By October 2015 we had reached 70 % visual acuity once again and we have been able to maintain this level up to the present time.
Ms K is now on a 7-10 week treatment regime.
I have also been treating the liver, in particular, for she will continue with the Aromatase inhibitor for some time yet.
II Herpes Zoster ophthalmicus with trigeminal neuralgia
Patient Mr B from Lower Saxony, born 1964
Hospital admission following disease progression while taking Aciclovir 800 mg 4 x daily and Anaesthesulf lotion (doctor’s prescription, outpatient).
The deterioration in the V1 division left side manifested on the one hand in an increase in erythematous papules and vesicles up to the hair line and on the other hand by an increase in symptoms of trigeminal neuralgia.
In the hospital the following medications were administered.
Aciclovir 375 mg i. v. 3 x daily (in total 15 administrations).
Local Acic eye ointment 3 x daily and Visc Ophtal 5 x daily for the left eye.
Change to Virgan gel 4 x daily, which brought about a change to the cornea in the form of increased blurred vision. As a result, Acic eye ointment was discontinued.
The patient was given Novalgin drops, 30 drops 4 x daily to combat the pain.

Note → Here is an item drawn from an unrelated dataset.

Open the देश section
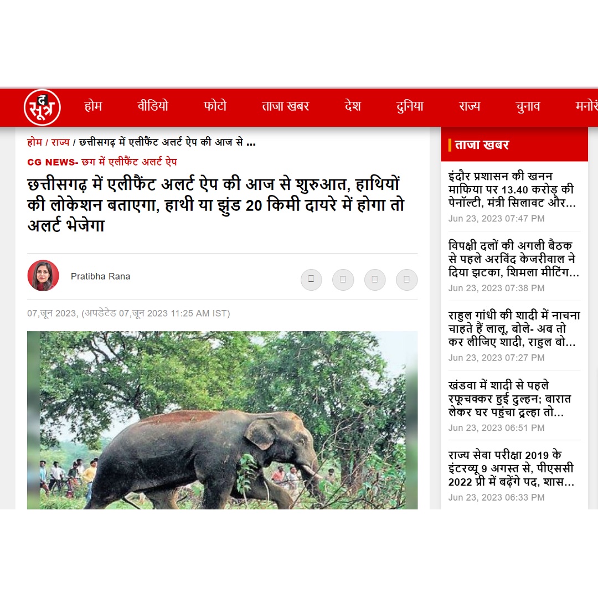The height and width of the screenshot is (598, 598). pos(352,106)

After discharge from the clinic, the patient received the following medication:
For the exanthema:
Lavosorb compresses 20 min 1 x daily
Xeroform (Lotio alba) 20 min 1 x daily
Once the exanthema had dried out, Fucidine cream 2 x daily
For the eyes:
Visc Ophtal 4 x daily
Virgan gel 4 x daily
The exanthema healed without scars, however neuralgic paraesthesia persisted.

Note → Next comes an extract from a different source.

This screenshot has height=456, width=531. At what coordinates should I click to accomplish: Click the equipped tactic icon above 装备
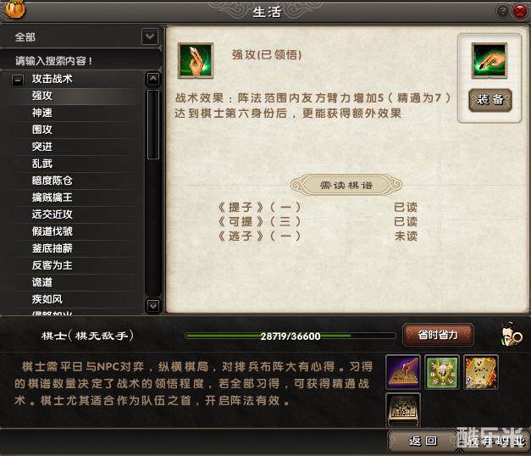coord(490,61)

Two attempts to discontinue the local eye treatment were unsuccessful.
At this point in time Mr B. came to my practice, in October 2014.
Ophthalmology findings showed that slight scar formation had already occurred and the patient no longer had clear vision in the affected eye.
Basic program
Alternating programs after testing with the eye applicator and small applicator on the back of the head:
978.1 Exposure to pathogens, alternating with
996.0 Virus therapy, alternating with
978.2 Reaction to pathogens
911.1 Nervous problems, calming
3077.0 Stressed nervous system (toxins, pathogens)
3011.0 Eye problems, alternating with
3012.0 Excessive eyestrain
910.3/927.3/341.4 Eliminate scar interference, alternating (depending on testing)
Possible programs which may be tested where appropriate, but were not used on my patient, are:
521.0 Corneal dystrophy
520.1 Inflammation of the eye
Via the honeycomb:
Varicella nosode
Hypericum D 6 and D 12
The programs were each oscillated on to a chip and the Hypericum was given orally each day, alternating D6 and D13 3 globules daily for 4 weeks supplemented with Mowiberon capsules 1 x 1 daily
After the second treatment the eye medication was reduced to 3 administrations daily, reduced by one administration per week.
In parallel, instead of Visc Ophtal and Virgan Gel, Grifola frondosa drops (company Sanum-Kehlbeck) were used.
Because the gel was applied for a long time, Sicca syndrome developed also, and once the bioresonance therapy had finished, Mucokehl drops were continued for 6 weeks as a treatment with 1 drop each night.
In spring 2015 the patient was able to take a break from treatment for the first time, now experiencing just slight pa raesthesia in the left temple.
Several months later we ran programs as part of follow-up control treatment:
911.1 Nervous problems, calming
3077.0 Stressed nervous system (toxins, pathogens)
Here I always recommend that the following programs are tested again:
978.2, 996.0 Reaction to pathogens
The ophthalmological findings from the controls were remarkable.
The scars were receding and an astonished ophthalmologist phoned me and wanted to know what I had done. He had never experienced such an outcome following such a severe affliction.
After more than a year I saw the patient again in a different context. He looked me up specifically and arrived at my practice saying:
“I’m sure you can treat this with bioresonance too”. Thank you for listening today!